In the Roaring Fifties eBook

Edward Dyson
This eBook from the Gutenberg Project consists of approximately 331 pages of information about In the Roaring Fifties.

In the Roaring Fifties eBook

Edward Dyson
This eBook from the Gutenberg Project consists of approximately 331 pages of information about In the Roaring Fifties.

Mrs. Macdougal’s guests did not mind Macdougal in the least, however; the eccentricities of Old Dint-the-Tin were well known to the neighbouring squatters, and from their point of view, as visitors at Boobyalla on pleasure bent, he did not count.  They bumped against him in the dark passages of his absurdly disjointed house, and found him on occasions in the drawing-room and the dining-room, but nothing was done or left undone out of consideration for his feelings.  If they were content to talk about sheep and cattle, he would converse with them, and he was even capable of enthusiasm on the subject of horses, but evidently had no interests apart from these matters.  Nobody outside the family circle had known him to address more than half a dozen words to his wife at one time, and his average remark contained one monosyllable.  He behaved a good deal like a stranger towards his own children.  Occasionally he went so far as to place a hand on a curly head, with an uncouth show of interest, or to say a few words of kindness; but it was done diffidently, and a close observer might have detected in the man a sensitive shrinking from the idea of bringing his misshapen figure and weird ugliness into contrast with the peculiar beauty of the youngsters.  The only human creature about Boobyalla in whose company he seemed to be quite at home was Yarra, the half-caste aboriginal boy, scandalously reputed in the neighbourhood—­not without excellent reason, it must be admitted—­to be his own son.

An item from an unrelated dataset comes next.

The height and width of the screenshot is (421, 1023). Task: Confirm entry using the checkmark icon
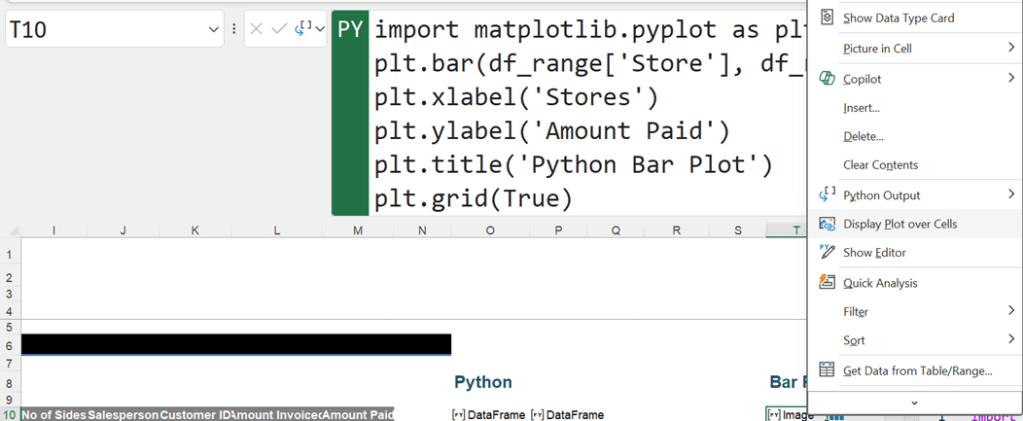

We have seen Donald Macdougal, J.P., as he appeared in Melbourne, but that was on one of the few very special occasions when he condescended to ‘dress up.’  At home on Boobyalla his usual attire comprised a heavy pair of water-tights, old trousers, much the worse for wear more senses than one, hanging in great folds, a dark gray jumper tucked into the trousers, and a battered felt hat, pulled, after long service, into the shape of a limp cone.  The only concession to ‘company manners’ Mack would make was in drawing on a despised black coat over his collarless jumper.

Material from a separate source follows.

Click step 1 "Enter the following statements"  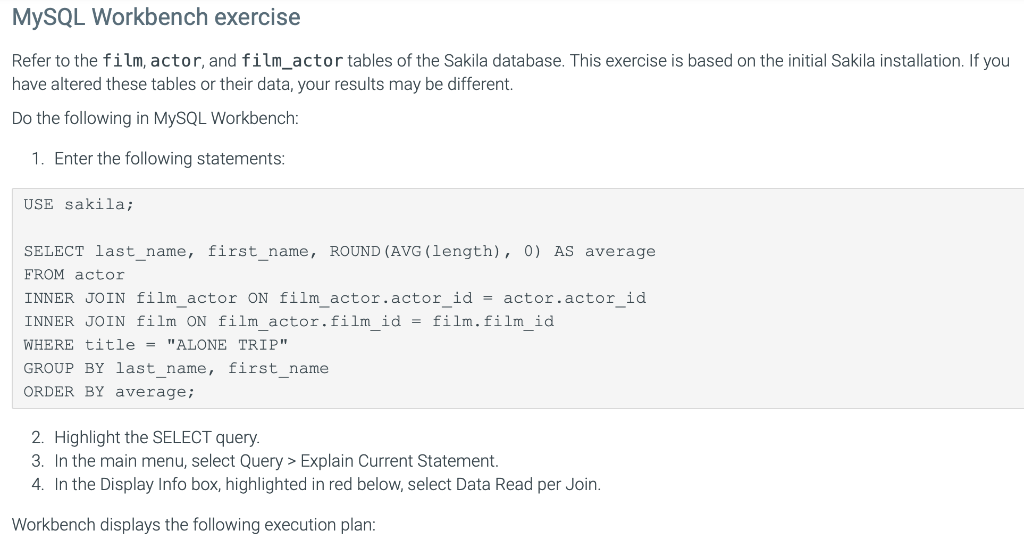point(169,159)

In addition to the peculiarities already mentioned, Donald Macdougal had an extraordinary trick of chewing his tongue, and a most disconcerting habit of allowing his trousers to drift down, wrinkle after wrinkle, till chance strangers fell into an agony of apprehension, and then suddenly recovering them with a with a convulsion of his body that was entirely instinctive.

And yet nobody with a pinch of brains ever made the mistake of supposing Donald Macdougal to be a fool.  Old Dint-the-Tin was a wealthy man, and had made his fortune out of the land by exercising a shrewdness that was the envy of half the squatters in the colony, and had no apparent desire in life but to go on increasing that fortune in the same way, although there were some who credited him with a great if secret satisfaction in seeing his wife outdo the wives of his neighbours in the social graces, a satisfaction superior to the gratification he derived from adding to his great accumulation in the Bank of New South Wales.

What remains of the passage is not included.